- [Collected data]:

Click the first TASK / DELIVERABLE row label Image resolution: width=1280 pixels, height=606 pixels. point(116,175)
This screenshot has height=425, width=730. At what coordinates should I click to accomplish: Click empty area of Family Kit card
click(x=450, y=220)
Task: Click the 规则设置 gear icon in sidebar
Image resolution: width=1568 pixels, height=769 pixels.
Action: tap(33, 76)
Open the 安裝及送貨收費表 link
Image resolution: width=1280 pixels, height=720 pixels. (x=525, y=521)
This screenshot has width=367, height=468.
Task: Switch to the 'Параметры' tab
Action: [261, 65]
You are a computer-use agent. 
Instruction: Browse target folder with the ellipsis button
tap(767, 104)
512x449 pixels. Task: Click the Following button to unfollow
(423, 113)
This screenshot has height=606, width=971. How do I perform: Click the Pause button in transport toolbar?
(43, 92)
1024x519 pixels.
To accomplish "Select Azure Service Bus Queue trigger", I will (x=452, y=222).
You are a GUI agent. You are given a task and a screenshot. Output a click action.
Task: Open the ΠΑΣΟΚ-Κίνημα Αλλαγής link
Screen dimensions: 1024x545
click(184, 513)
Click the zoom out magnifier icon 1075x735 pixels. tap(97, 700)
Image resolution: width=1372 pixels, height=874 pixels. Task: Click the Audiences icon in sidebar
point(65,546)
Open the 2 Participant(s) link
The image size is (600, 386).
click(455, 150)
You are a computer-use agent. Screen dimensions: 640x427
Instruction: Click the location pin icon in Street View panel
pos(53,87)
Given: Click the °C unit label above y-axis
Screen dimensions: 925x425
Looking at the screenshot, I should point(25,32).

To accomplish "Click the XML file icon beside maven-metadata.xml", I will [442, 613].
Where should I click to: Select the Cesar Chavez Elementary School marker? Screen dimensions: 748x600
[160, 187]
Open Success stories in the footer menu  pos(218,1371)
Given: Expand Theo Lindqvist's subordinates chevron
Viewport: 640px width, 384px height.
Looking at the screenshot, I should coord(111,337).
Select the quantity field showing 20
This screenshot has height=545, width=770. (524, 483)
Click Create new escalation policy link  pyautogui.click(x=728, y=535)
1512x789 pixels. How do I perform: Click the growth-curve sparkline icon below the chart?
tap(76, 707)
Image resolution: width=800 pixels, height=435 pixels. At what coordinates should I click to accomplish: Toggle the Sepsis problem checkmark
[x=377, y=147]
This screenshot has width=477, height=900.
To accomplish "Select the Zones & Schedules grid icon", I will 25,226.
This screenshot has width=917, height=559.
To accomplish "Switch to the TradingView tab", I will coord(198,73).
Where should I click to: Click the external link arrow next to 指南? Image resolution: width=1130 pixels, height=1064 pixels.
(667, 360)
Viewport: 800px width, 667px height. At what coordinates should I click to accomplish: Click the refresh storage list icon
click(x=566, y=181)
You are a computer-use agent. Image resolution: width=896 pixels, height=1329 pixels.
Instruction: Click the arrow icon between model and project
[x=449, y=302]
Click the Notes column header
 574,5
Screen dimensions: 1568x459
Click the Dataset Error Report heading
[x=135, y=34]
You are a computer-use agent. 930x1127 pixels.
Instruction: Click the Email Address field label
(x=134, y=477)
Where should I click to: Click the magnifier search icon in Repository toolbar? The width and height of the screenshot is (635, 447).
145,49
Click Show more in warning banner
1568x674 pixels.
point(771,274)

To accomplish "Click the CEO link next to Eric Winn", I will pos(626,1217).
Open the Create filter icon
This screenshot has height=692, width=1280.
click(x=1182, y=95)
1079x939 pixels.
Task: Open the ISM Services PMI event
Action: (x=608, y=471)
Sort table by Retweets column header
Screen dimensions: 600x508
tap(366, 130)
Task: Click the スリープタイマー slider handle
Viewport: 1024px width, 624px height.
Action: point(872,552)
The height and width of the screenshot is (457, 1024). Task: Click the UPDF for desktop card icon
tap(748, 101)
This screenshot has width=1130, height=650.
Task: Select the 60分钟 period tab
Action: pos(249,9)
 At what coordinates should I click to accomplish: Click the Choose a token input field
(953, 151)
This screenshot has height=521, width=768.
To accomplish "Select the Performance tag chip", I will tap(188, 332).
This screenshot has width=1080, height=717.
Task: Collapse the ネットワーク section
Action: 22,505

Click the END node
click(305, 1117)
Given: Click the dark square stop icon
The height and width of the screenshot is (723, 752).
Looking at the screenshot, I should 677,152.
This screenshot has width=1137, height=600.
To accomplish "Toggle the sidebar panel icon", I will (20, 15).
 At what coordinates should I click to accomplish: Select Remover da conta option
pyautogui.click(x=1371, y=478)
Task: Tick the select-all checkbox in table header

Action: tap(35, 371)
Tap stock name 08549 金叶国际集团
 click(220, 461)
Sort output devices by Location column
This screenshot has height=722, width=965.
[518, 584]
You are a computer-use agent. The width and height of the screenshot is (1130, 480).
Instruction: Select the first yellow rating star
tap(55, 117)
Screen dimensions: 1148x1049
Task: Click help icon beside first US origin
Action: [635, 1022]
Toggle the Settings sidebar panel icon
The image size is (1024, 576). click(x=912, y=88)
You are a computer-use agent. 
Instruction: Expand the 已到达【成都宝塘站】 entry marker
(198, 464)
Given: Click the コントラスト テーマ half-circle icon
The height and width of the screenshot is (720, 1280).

- [ACTION ITEM]:
Could you give the number of lines in the entries that contain the string "Create"? Only the number, please.

- [OUTPUT FOR THIS TASK]:
2